- 1 cup butter, softened
- 1 cup sugar
- 1 egg
- 2 teaspoons vanilla extract
- 2-1/2 cups all-purpose flour
- 1/4 teaspoon salt
- 1-1/4 cups semisweet chocolate chips
- In a large bowl, cream butter and sugar until light and fluffy. Beat in egg and vanilla. Combine flour and salt; gradually add to creamed mixture and mix well. Stir in chocolate chips.
- Drop by rounded teaspoonfuls 2 in. apart onto greased baking sheets. Flatten slightly with a glass dipped in sugar. Bake at 375° for 7-8 minutes or until bottoms are browned.

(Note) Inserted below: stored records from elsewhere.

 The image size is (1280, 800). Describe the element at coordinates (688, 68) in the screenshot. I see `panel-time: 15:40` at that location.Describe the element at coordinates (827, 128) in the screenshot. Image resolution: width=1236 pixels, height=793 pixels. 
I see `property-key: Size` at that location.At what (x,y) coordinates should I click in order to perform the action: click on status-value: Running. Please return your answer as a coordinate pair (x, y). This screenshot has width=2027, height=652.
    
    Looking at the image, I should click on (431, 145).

Remove to wire racks. Store in an airtight container. Yield: 4-1/2 dozen.
Reviews for Kris Humphries’ Mom’s Small Chocolate Chip Butter Cookies
"I thought the recipe was missing something. After making 1 inch balls, you can't flatten them. They are definitely missing something!!! Help."

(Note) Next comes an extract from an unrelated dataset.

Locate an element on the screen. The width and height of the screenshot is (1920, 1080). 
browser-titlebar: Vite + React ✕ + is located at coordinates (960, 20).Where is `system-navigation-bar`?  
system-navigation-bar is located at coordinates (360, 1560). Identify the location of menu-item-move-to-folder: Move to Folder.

"I love shortbread and I love chocolate - this recipe combines both deliciously!"
"Rose is right - this is a shortbread cookie. No leavener necessary."
"This cookie does not require baking soda or baking powder. Ive made these cookies 5 times already and they come out perfect every time...they are a butter cookie...NOT a tollhouse. Delish!!!!! My families new favorite cookie!!!!"
"I also keep checking the menu. I finally realized that it's missing baking soda, so I added 1 tsp."
"This cookie is not good. I kept checking the recipe to see if there had been a mistake."